A recusa sistemática, com a desculpa de autoritarismo contra qualquer sistema ideológico, de uma análise global do sistema capitalista – que só pode ser feita através de um método dialético, que análise a conjunção de todos os elementos do sistema, estruturais e superestruturais – é a recusa a fazer a luta anticapitalista. É o que Guy Debord chama de protesto permitido pela indústria cultural, é o protesto amestrado, destinado a tornar-se produto vendável do sistema, que no máximo, tautologicamente, irá lacrar (esquerda organizada para lutar no BBB da Globo, por exemplo) e circular na internet. Este protesto amestrado não vai ameaçar nunca as estruturas de dominação. O mal dialético como elemento destrutivo da análise, o negativo como força permanente de dissolução, o dionisíaco (vontade de potência), como elemento não amestrado pela civilização castradora (que quer transformar o ser humano num parafuso), a crítica corrosiva e antissistêmica, a denúncia da inconciliabilidade dos interesses de classe, de incontrolabilidade e da ameaça de destruição que o capitalismo hoje faz do planeta e à humanidade; todos estes fatores não cabem nos ritos horizontais, sem organização centralizada da esquerda Peter Pan namastê. É necessário uma dialética sistemática global de esclarecimento, a única capaz de arrastar conjuntamente todos os oprimidos para lutar organizadamente pela derrubada do capital.

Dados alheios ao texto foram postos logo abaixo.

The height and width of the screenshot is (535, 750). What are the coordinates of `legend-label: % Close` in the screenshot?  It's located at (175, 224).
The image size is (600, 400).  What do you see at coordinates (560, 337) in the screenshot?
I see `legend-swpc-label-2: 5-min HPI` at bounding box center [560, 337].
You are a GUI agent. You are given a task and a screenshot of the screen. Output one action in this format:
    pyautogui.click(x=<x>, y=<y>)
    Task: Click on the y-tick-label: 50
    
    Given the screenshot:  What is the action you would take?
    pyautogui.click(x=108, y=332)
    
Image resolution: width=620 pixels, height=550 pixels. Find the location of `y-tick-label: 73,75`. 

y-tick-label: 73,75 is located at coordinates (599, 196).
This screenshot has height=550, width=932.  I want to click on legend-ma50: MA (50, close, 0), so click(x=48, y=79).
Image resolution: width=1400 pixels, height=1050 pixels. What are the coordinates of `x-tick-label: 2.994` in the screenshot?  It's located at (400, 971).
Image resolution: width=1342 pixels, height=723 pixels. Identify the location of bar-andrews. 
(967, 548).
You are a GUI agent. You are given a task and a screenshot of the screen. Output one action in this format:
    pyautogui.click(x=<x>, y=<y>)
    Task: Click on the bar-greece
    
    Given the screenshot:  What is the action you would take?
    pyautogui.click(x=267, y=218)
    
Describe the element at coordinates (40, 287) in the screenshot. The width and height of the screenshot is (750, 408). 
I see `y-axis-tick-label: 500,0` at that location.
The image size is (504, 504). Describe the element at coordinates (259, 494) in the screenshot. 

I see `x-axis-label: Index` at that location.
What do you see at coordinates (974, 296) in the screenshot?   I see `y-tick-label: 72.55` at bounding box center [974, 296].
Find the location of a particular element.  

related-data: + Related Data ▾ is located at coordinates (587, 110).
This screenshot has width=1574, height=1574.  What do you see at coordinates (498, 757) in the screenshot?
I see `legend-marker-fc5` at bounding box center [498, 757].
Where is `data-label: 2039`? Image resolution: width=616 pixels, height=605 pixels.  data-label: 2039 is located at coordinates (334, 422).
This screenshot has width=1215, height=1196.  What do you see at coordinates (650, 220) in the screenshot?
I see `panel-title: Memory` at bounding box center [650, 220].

Ou a esquerda redescobre a dialética, ou vai no máximo ficar lacrando na internet presa ad eternum na Terra do Nunca da crítica que o capitalismo tolera, como crítica bem-comportada e politicamente correta à “má-educação da direita”, como produto vendável de rebeldia permitida pró Capital. A esquerda Peter Pan namastê é a esquerda que a direita ama.